Back on September 25th Japanese prime minister Shinzo Abe called a snap election for Japan’s lower house of parliament – an election that didn’t need to be held until the end of 2018.
That election will take place this coming Sunday, the 22nd of October. Much like his counterpart in the UK, Theresa May, Mr Abe called for a snap election. He was seeking to capitalise on a divided and disorganised opposition as well as his own improving opinion poll ratings.
History has recently shown us that those two factors alone cannot guarantee a decisive victory. And that they can, in fact, quickly turn into “feet of clay”.
In the traditionally conservative world of Japanese politics, the gamble is expected to pay off for Premier Abe and his Liberal Democratic party. However, Mr Abe is taking another gamble with the election timing as he hopes that a convincing victory will allow him to stay as LDP leader until 2019. Thus making himself into Japan’s longest-serving premier in the process.
The challenge from within
While he does not appear to have much serious competition from traditional opposition parties, within the Diet, he does face a growing challenge to his crown from Yuriko Koike – the first female governor of Tokyo and a former cabinet member. She has “split” from the LDP to form her own movement Kibo no To, otherwise known as the Party of Hope. Though she will not be standing as a candidate in the parliamentary elections. Instead, she is choosing to retain the governorship of Tokyo for now.
It’s therefore unlikely that Kibo no To will be able to oust the LDP. Much like Boris Johnson before her, Koike will remain an influential figure in Liberal Democratic politics. That is, she’ll be able to criticise and comment from the outside without being directly involved in the day-to-day decision-making process.
Mr Abe might like to reflect that Boris Johnson was a thorn in the side of David Cameron when he was the UK PM and Johnson was Mayor of London. He is more like a barb to Theresa May, now that he is back inside the UK parliament and the cabinet full time.
An Abe win
The latest polling suggests that the LDP and Mr Abe will be returned to power with a comfortable majority, with Kibo no To coming a distant second at best. Despite their differences, Koike and her movement are likely to back the LDP in a coalition government.

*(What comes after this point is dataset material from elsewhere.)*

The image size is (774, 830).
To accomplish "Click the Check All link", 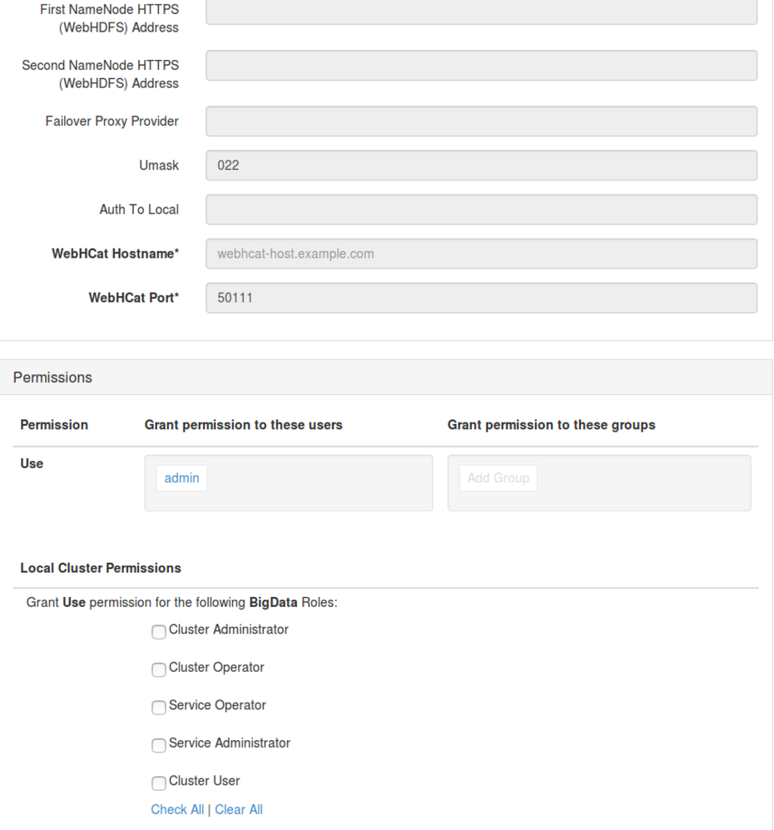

The main opposition to this power block will come from the Japanese Socialists – a party associated with Unions and the Labour movement in the country, as well as Komeito a Buddhist Humanist party, which aims to represent the individual citizen rather than vested interests.
Should the polls prove to be correct, we are likely to see a continuance of Abenomics. The attempt to reflate the Japanese economy through a combination of social change, fiscal reform and monetary stimulus. Women reentering the workforce is an essential example of that social change. But in truth, the promised fiscal reforms have been sadly lacking. Although, if he is returned to power with a strong mandate, Mr Abe is likely to be more determined in pushing through much-needed reforms. The recent scandals at Toshiba and Kobe steel show there is still much work to be done.
The return of a familiar face
A win for Mr Abe will almost certainly result in the reappoint of Haruhiko Kuroda as Governor of the Bank of Japan. During his tenure, he has already overseen a massive expansion of the bank’s QE program. Which, though often criticised, does seem to be finally turning Japan’s economy around after decades of stagnation. Governor Kuroda may have been able to achieve even more in terms of generating a weaker Yen and greater Japanese export volumes. If only he were in complete control of the currency. However, the Yen’s reserve currency status means that the markets have an at least equal say in its performance. Safe haven flows tend to support the Yen in times of crisis or threat even if that threat might be existential to Japan itself. For example, a nuclear North Korea.
In the absence of a further Korean crisis or a sharp correction among globals markets, investors will probably view an Abe win and Kuroda reappointment as being positive for Dollar-Yen and the wider Japanese economy. We could see the Yen weaken (the Dollar-Yen rate climb) back through 113 once more and potentially test back above the long-term downtrend line that extends lower from the mid-June 2015 highs which currently comes circa 113.50.
To the downside, support should be found at 112.00 and again at 110.00. But if we break above 113.50 we can look for further gains to 115.00, with 120.00 Yen to the Dollar as the likely mid-term goal for both the BOJ and Yen bears.